Definisi cantik menurut KBBI adalah elok; molek (tentang wajah atau muka perempuan), indah dan rupawan. Dari definisi KBBI tersebut tidak membahas bahwa cantik itu dihubungkan dengan warna kulit tertentu. Jadi sebenarnya kecantikan setiap orang itu berbeda-beda, bukan ditentukan oleh warna kulit.
Kenapa sih kok tiba-tiba membahas soal ini? Karena saya sendiri adalah korban dari stigma tersebut. Label yang diberikan oleh lingkungan yang mengatakan bahwa kulit sawo matang adalah tidak menarik membuat saya tidak memiliki percaya diri bahkan sempat ragu untuk menggali potensi yang saya miliki. Sepertinya memiliki kulit gelap atau sawo matang itu merupakan suatu dosa besar dan aib. At least itu yang saya yakini ketika saya remaja hingga memasuki usia dewasa awal.

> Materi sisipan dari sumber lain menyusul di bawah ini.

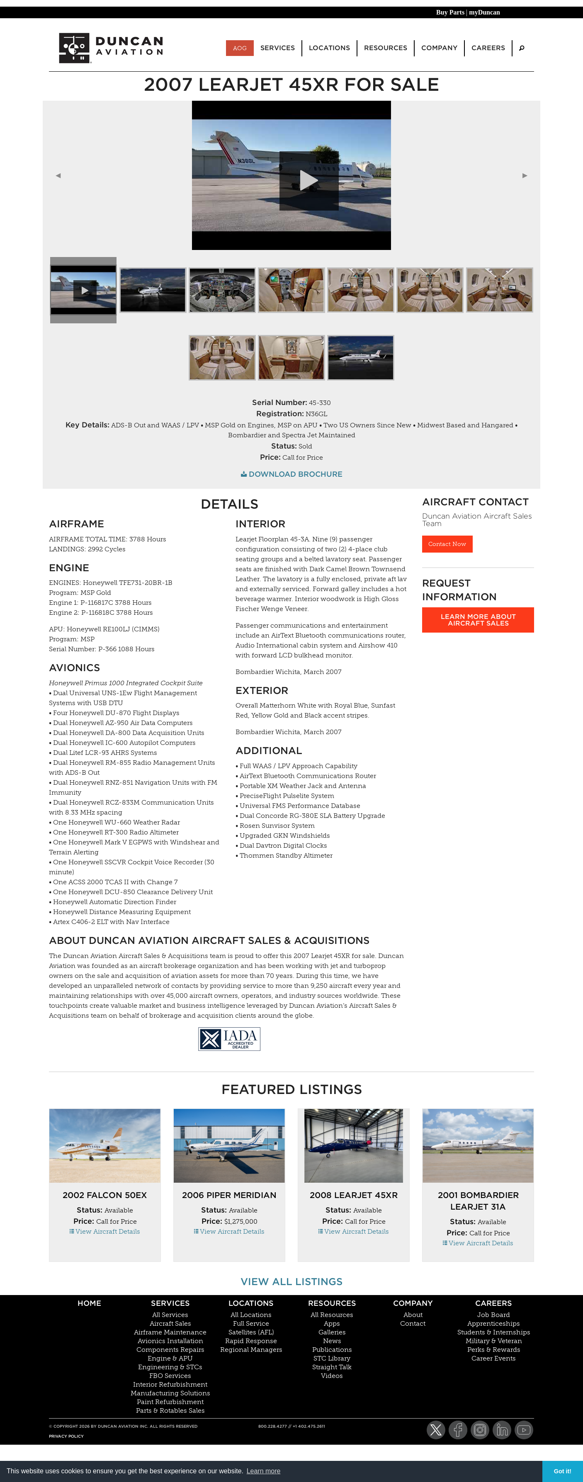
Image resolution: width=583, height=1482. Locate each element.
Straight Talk (332, 1367)
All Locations (251, 1315)
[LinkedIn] (502, 1430)
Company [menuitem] (439, 48)
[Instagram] (480, 1430)
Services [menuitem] (277, 48)
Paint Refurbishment (170, 1402)
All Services (170, 1315)
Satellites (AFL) (251, 1332)
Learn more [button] (264, 1471)
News (332, 1341)
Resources (332, 1303)
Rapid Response (251, 1341)
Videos (332, 1376)
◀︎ (61, 175)
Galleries (332, 1332)
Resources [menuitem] (385, 48)
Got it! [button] (562, 1471)
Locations (251, 1303)
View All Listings (291, 1282)
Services (170, 1303)
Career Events (493, 1358)
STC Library (331, 1358)
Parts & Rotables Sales (170, 1410)
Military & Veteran (494, 1341)
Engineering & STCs (170, 1367)
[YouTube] (524, 1430)
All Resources (332, 1315)
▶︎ (528, 175)
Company (413, 1303)
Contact (412, 1323)
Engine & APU (170, 1358)
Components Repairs (170, 1349)
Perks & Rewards (493, 1349)
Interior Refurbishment (170, 1384)
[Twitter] (436, 1430)
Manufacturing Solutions (170, 1393)
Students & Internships (493, 1332)
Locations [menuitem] (329, 48)
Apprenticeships (493, 1323)
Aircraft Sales (170, 1323)
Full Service (251, 1323)
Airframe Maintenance (170, 1332)
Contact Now (447, 544)
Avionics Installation (170, 1341)
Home (89, 1303)
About (413, 1315)
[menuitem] (522, 48)
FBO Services (170, 1376)
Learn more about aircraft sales (478, 620)
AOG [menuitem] (240, 48)
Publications (332, 1349)
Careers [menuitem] (488, 48)
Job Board (493, 1315)
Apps (332, 1323)
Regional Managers (251, 1349)
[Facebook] (458, 1430)
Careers (493, 1303)
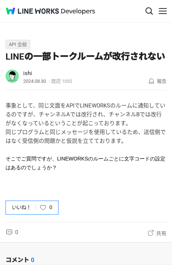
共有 (161, 233)
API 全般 (18, 44)
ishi (27, 73)
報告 (161, 81)
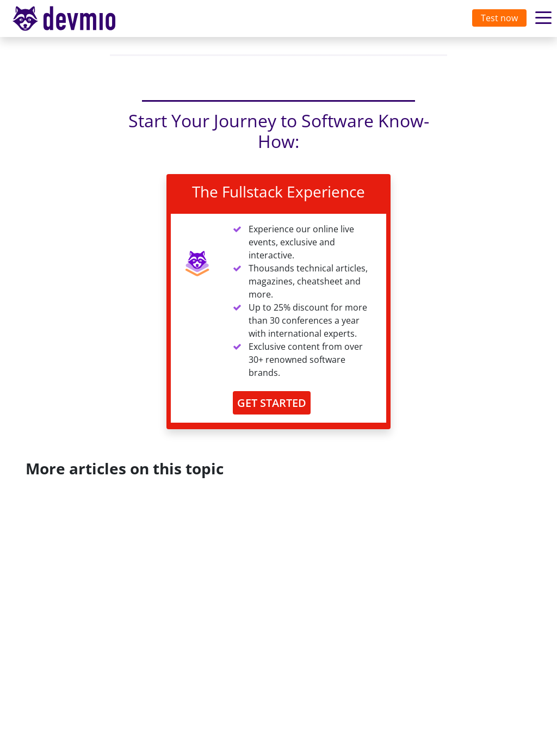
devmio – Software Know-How (72, 18)
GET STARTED (271, 402)
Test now (499, 18)
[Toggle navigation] (74, 18)
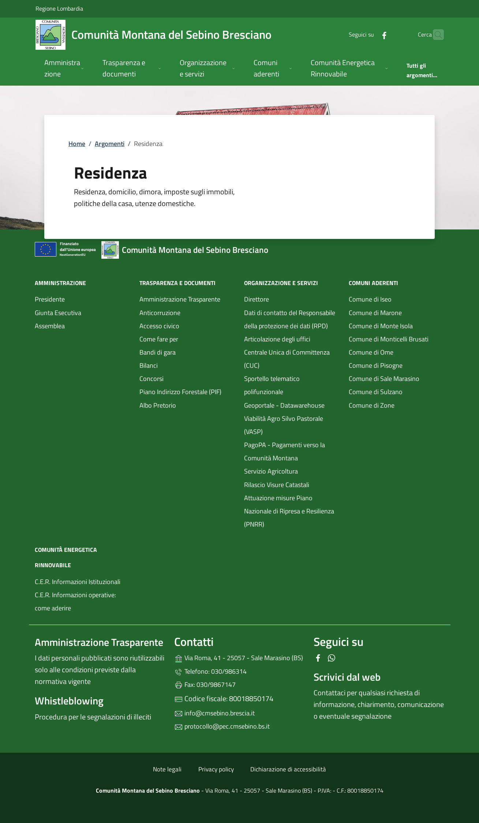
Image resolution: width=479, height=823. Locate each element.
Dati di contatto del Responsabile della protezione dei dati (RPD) (289, 319)
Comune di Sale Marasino (397, 378)
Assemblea (50, 326)
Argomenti (109, 144)
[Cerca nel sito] (435, 35)
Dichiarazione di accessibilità (288, 769)
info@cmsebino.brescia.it (214, 713)
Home (76, 144)
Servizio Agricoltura (271, 471)
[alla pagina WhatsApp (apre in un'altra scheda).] (331, 657)
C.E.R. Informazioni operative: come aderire (75, 601)
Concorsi (151, 379)
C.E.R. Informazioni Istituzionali (77, 582)
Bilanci (148, 365)
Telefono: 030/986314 (210, 671)
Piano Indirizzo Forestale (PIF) (180, 392)
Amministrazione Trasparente (179, 299)
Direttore (256, 299)
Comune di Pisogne (397, 364)
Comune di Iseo (397, 298)
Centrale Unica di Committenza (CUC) (287, 358)
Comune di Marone (397, 312)
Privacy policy (216, 769)
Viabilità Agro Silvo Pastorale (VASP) (283, 425)
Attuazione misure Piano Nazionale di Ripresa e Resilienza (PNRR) (289, 511)
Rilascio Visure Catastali (276, 485)
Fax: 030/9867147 (205, 684)
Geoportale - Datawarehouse (284, 405)
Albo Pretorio (187, 404)
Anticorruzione (159, 313)
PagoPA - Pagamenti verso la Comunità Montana (292, 451)
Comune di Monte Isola (397, 325)
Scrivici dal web (347, 677)
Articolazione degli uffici (277, 339)
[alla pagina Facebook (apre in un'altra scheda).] (370, 34)
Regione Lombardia (59, 8)
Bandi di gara (157, 352)
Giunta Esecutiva (58, 313)
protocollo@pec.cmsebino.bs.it (222, 726)
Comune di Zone (397, 404)
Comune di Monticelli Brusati (397, 338)
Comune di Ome (397, 351)
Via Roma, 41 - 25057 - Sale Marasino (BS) (239, 657)
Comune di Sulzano (397, 391)
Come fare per (158, 339)
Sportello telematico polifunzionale (292, 385)
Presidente (50, 299)
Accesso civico (159, 326)
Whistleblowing (69, 700)
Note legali (167, 769)
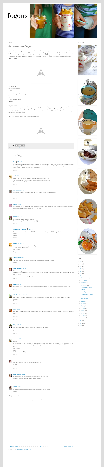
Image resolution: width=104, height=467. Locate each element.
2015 (81, 268)
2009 (81, 325)
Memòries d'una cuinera (24, 147)
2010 (81, 323)
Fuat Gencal (16, 190)
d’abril (83, 310)
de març (83, 313)
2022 (81, 261)
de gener (83, 318)
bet (14, 161)
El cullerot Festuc (18, 295)
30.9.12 (31, 229)
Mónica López (17, 360)
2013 (81, 273)
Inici (41, 446)
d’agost (83, 301)
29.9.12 (20, 161)
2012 (81, 276)
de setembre (84, 285)
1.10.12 (19, 284)
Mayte (15, 325)
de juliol (83, 303)
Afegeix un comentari (14, 396)
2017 (81, 266)
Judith (15, 284)
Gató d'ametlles (84, 298)
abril (14, 176)
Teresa (15, 386)
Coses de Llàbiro (17, 268)
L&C (14, 309)
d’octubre (83, 282)
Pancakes (83, 289)
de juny (83, 306)
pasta (31, 147)
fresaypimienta (17, 374)
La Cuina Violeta (17, 339)
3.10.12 (23, 360)
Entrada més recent (13, 446)
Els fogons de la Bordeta (19, 229)
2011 (81, 321)
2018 (81, 264)
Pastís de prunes (85, 292)
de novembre (84, 280)
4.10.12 (19, 386)
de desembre (84, 278)
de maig (83, 308)
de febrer (83, 315)
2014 (81, 271)
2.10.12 (25, 339)
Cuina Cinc (16, 243)
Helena (15, 204)
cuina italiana (16, 147)
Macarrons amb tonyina (86, 287)
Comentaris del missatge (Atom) (24, 449)
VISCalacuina (17, 257)
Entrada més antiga (68, 446)
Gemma (15, 216)
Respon (15, 170)
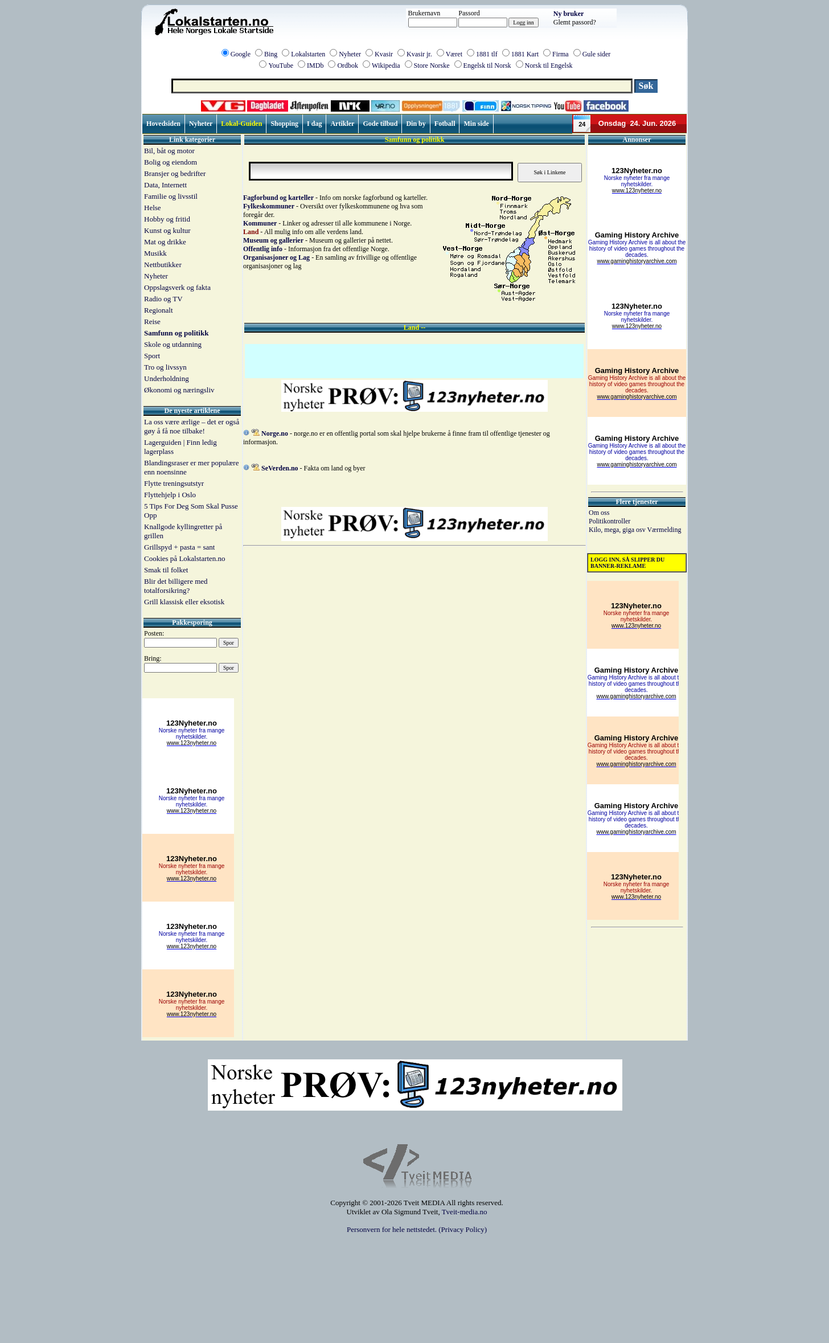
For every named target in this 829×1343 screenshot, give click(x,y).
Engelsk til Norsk (487, 65)
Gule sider (596, 54)
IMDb (315, 65)
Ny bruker (568, 14)
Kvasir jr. (419, 54)
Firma (560, 54)
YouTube (280, 65)
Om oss (599, 513)
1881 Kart (525, 54)
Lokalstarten (308, 54)
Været (454, 54)
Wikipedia (386, 65)
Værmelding (664, 530)
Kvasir (384, 54)
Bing (270, 54)
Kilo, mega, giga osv (618, 530)
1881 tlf (487, 54)
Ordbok (347, 65)
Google (241, 54)
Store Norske (432, 65)
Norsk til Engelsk (549, 65)
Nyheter (350, 54)
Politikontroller (609, 521)
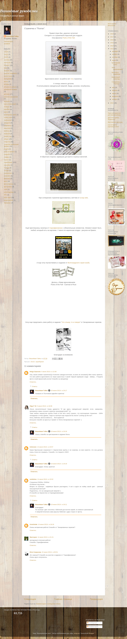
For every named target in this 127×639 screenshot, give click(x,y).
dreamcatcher (8, 200)
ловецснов (7, 120)
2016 (112, 40)
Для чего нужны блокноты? (113, 118)
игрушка (7, 101)
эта (72, 79)
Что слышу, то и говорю (71, 322)
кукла (6, 112)
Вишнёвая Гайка (41, 390)
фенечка (7, 178)
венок (6, 81)
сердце (6, 157)
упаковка (7, 176)
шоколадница (8, 192)
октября (115, 57)
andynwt (77, 633)
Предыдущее (96, 599)
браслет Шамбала (10, 73)
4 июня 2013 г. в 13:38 (49, 371)
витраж (6, 84)
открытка (7, 142)
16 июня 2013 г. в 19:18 (59, 431)
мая (113, 87)
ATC (5, 195)
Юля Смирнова (35, 552)
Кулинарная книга (116, 63)
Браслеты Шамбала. (116, 73)
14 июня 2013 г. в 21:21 (45, 537)
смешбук (7, 165)
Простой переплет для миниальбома (114, 114)
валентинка (8, 76)
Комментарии (92, 626)
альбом (6, 60)
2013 (112, 49)
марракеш (7, 125)
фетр (6, 181)
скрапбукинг (40, 362)
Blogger (91, 633)
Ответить (33, 382)
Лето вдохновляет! (117, 68)
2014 (112, 46)
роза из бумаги (9, 151)
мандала (7, 123)
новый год (7, 136)
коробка (7, 109)
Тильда (6, 168)
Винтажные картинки (115, 122)
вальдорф (7, 79)
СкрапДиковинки (55, 228)
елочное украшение (11, 97)
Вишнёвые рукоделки (19, 10)
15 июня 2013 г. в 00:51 (50, 552)
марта (114, 93)
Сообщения (92, 623)
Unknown (33, 447)
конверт (6, 107)
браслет (7, 71)
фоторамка (8, 187)
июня (114, 60)
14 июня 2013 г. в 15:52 (45, 479)
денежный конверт (10, 89)
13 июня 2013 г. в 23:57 (45, 447)
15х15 (32, 362)
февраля (115, 96)
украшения (8, 173)
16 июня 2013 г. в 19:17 (59, 390)
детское (6, 94)
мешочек (7, 128)
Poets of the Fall (69, 38)
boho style (7, 197)
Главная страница (63, 599)
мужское (7, 133)
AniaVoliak (33, 524)
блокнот (6, 65)
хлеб (5, 189)
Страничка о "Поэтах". (116, 83)
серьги (6, 160)
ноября (114, 54)
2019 (112, 34)
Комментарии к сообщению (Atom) (48, 604)
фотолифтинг (8, 184)
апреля (114, 90)
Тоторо (6, 170)
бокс (5, 68)
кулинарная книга (10, 115)
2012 (112, 103)
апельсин (7, 62)
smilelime (33, 479)
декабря (115, 51)
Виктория (33, 537)
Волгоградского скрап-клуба (78, 263)
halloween (7, 203)
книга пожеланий (10, 104)
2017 (112, 37)
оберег (6, 139)
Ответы (34, 386)
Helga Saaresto (35, 371)
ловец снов (8, 117)
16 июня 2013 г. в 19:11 (59, 504)
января (114, 99)
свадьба (7, 154)
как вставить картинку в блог (113, 125)
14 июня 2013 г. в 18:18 (46, 524)
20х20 (6, 57)
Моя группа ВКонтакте (112, 24)
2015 (112, 43)
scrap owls (84, 198)
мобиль (6, 131)
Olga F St (33, 406)
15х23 (6, 54)
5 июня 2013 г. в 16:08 (44, 406)
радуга (6, 149)
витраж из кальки (10, 87)
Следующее (30, 599)
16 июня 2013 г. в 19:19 (59, 464)
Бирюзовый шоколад (116, 78)
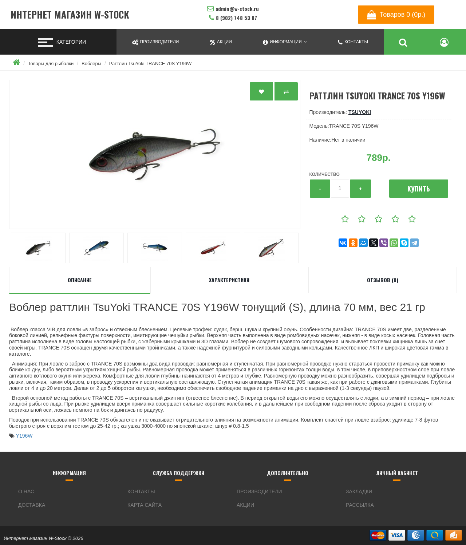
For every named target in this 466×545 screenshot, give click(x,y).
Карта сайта (144, 505)
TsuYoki (359, 112)
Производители (259, 491)
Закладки (359, 491)
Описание (80, 280)
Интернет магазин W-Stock (70, 14)
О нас (26, 491)
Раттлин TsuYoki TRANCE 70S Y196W (150, 63)
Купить (418, 188)
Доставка (31, 505)
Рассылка (360, 505)
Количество (324, 174)
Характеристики (229, 280)
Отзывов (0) (382, 280)
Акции (245, 505)
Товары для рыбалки (51, 63)
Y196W (24, 436)
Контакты (141, 491)
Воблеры (91, 63)
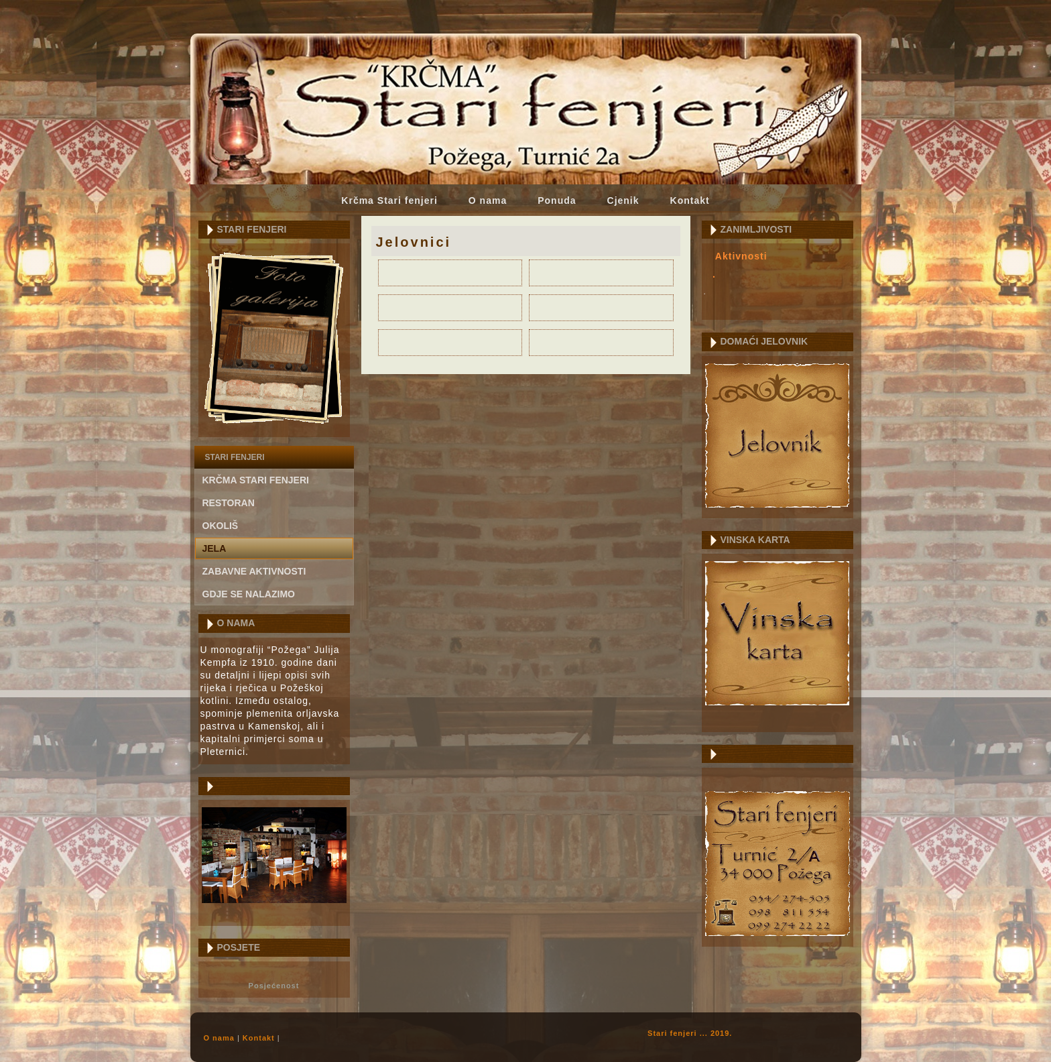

Stigma tersebut diperparah lagi dengan perlakuan Industri yang selalu memberikan tontonan visual bahwa siapa saja yang memiliki kulit putih itu adalah cantik dan menarik. Sementara mereka yang memiliki kulit gelap sudah pasti jelek dan tidak menarik.
Tidak heran kalau banyak sekali produk kosmetik yang memiliki klaim membuat putih, mencerahkan akan selalu laku di pasaran. Karena obsesi menjadi putih selalu menjadi peluang untuk menaikkan omset penjualan. Bukan begitu betul?
Cosme Talk 2
Kamis, 22 Oktober 2020 yang lalu saya berkesempatan hadir kembali di acara Webinar yang diselenggarakan oleh BPOM RI yaitu Cosme Talk 2. Ikut hadir sebagai narasumber pada siang hari itu yaitu Asmara Abigail (Public Figure), Rayi RAN (Public Figure), Analisa Widyaningrum (Psikolog), dr. Listya Paramita Sp.KK (Dokter Spesialis Kulit & Kelamin), Dra. Reri Indriani, Apt., M.Si (Deputi Bidang Pengawasan Obat Tradisional, Suplemen, Kesehatan dan Kosmetik), dan Dr. Penny K. Lukito, MCP (Kepala BPOM RI). Yang saya suka dari pembahasan siang itu adalah saya mendapat pencerahan dan bahkan penguatan bahwa warna kulit itu tidak menentukan kecantikan seseorang.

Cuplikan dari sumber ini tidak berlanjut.